Progrès : voici un terme utilisé à tout va. Par les publicitaires, les politiciens ou les rêveurs. Les économistes, adorateurs du progrès technique et des gains de productivité, en usent et en abusent. Les économistes sont, sauf exception, aveuglés par la performance pure, à croire que l’homme ne serait plus qu’une espèce de robot à la réalité toujours augmentable. Les médecins quant à eux hésitent entre deux visions du progrès. D’abord une vision curative du progrès (coeur artificiel, médicaments de plus en plus efficaces et précis, aux effets secondaires limités). C’est la plus juteuse, commercialement parlant ! Ensuite une vision préventive, basée sur une certaine sagesse partagée : progrès des connaissances et amélioration de nos modes de vie, en prévention des maladies cardio-vasculaires, des cancers et de si nombreuses maladies chroniques. Mais chez certains, il y aura toujours cette tentation d’espérer le progrès « ultime », la vie quasi-éternelle. Des rêveurs, vous dis-je ! A moins que ce ne soit un cauchemard…

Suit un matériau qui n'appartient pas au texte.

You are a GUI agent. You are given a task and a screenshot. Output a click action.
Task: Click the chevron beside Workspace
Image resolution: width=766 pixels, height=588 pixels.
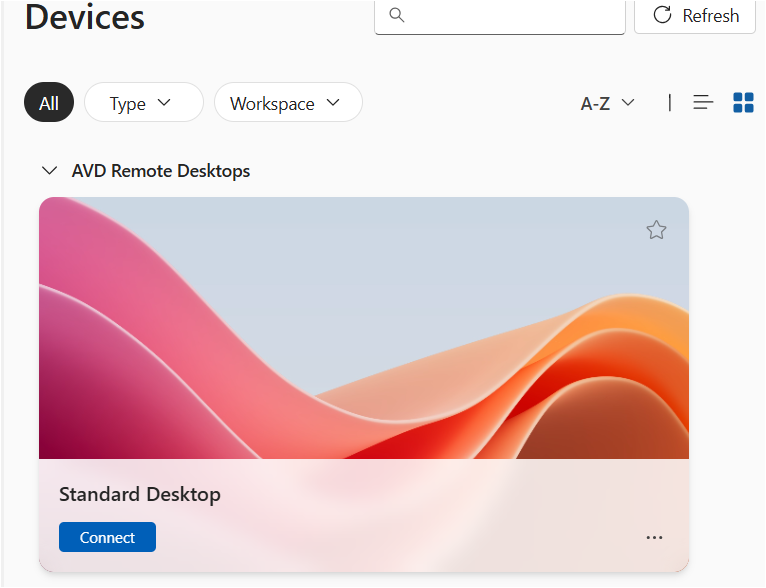[333, 103]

Il faut l’admettre. Depuis les Lumières et Descartes notamment, l’homme moderne s’est petit à petit enfermé dans une vision d’espèce dominante, faisant à peu près ce qu’elle veut de la nature. Comme dans le cochon, tout est bon dans le progrès ! C’est du moins ce que nous nous sommes efforcés de croire. Et de faire croire aux générations suivantes, par atavisme. Pourtant Rousseau nous avait déjà alerté sur l’illusion du progrès « net », relayé à sa façon par Lavoisier : « rien ne se perd, rien ne se crée, tout se transforme ». Ce que le progrès nous fait gagner d’un côté, on le perdrait de l’autre… L’infini n’est pas de ce monde. Quelle terrifiante découverte !

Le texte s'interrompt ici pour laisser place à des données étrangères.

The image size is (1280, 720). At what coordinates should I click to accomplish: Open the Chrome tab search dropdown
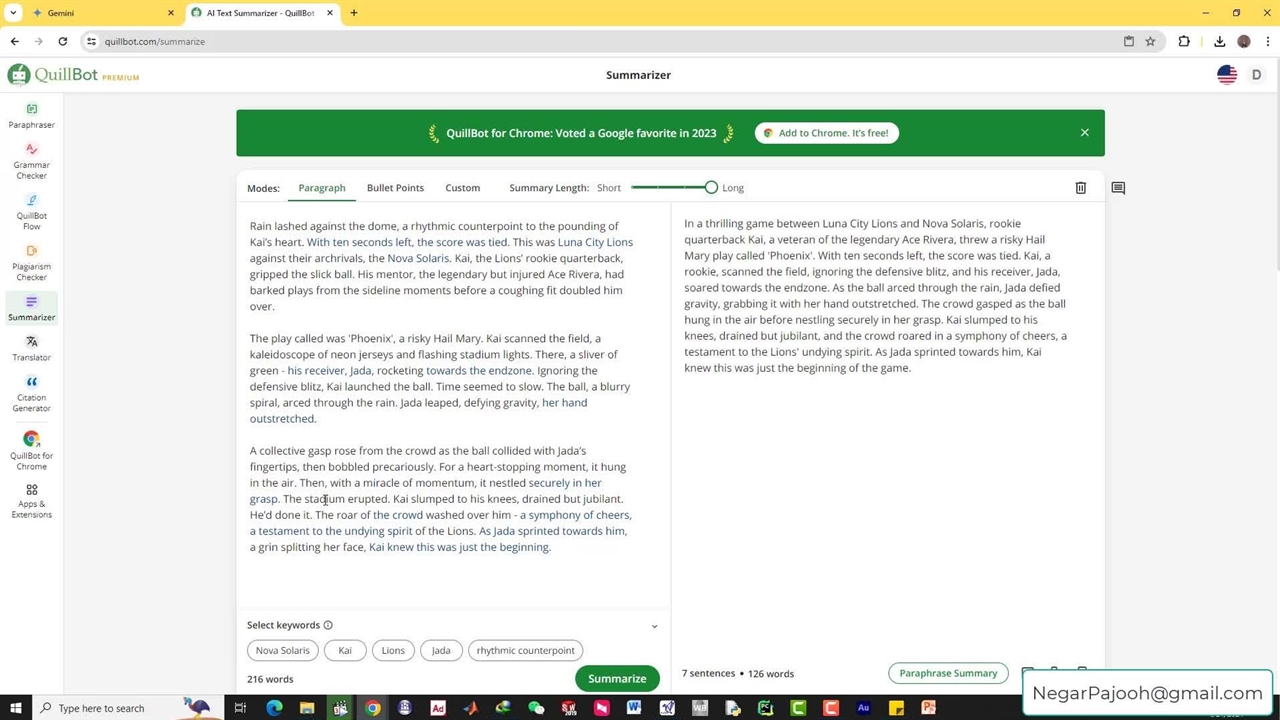(14, 13)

Alors, ce progrès, aujourd’hui ? Demandez à un Chinois ou à tel autre « émergent » ! L’habitant d’une ville côtière peuplée par millions mettra-t-il en avant la consommation et la possession ? Progresser, est-ce encore en avoir plus, toujours plus ? Gagner du temps et du confort, mais pour faire quoi ? Attention au fameux effet rebond ! Pour certains, oui, encore et toujours plus. Mais il ne faut pas se tromper d’époque ou de lieu. Allez plus à l’intérieur des terres, en zone rurale, là où plane cette espérance miraculeuse du « mirage urbain ». Effectivement, c’est l’accès à une plus grande quantité de biens, via l’élévation des revenus, qui arrivera en tête de liste. Avec cette envie de mieux vivre et, au passage, accéder enfin à un meilleur logement. Sans oublier le confort automobile… Mais une fois urbanisé, quel progrès souhaiter ? Trouver ou retrouver l’air pur ou, du moins, respirable sans craintes pour la santé. Avoir accès à une alimentation saine, après tous les scandales, les affaires de santé publique. S’assurer de la qualité de l’eau également. Ce sont souvent des choses apparemment banales pour nous, et pourtant ! D’où l’optimisme du français Gerry Boyer, fondateur de Sky Stream, qui crée de l’eau pure à partir… d’air ! Certains osent même rêver de villes plus douces, silencieuses, vertes, bref durables…
Et si, la boucle étant bouclée, le progrès c’était cela : le retour aux sources, à l’essentiel ? Mais le progrès reste très subjectif, et en cela il peut créer des crispations, des malentendus entre les pays et à l’intérieur de chaque pays. Progrès et gouvernance mondiale : tout un programme ! Nous sommes tous épris de progrès, d’amélioration de nos vies. Qu’on vive au Bhoutan, pays du BIB, en France ou en Chine ! Nous sommes tous partagés entre progrès matériel et immatériel. La gestion de nos priorités mérite réflexion, à l’heure de la mondialisation et dès lors qu’on s’ouvre sincèrement à d’autres cultures, d’autres visions de la vie que la notre.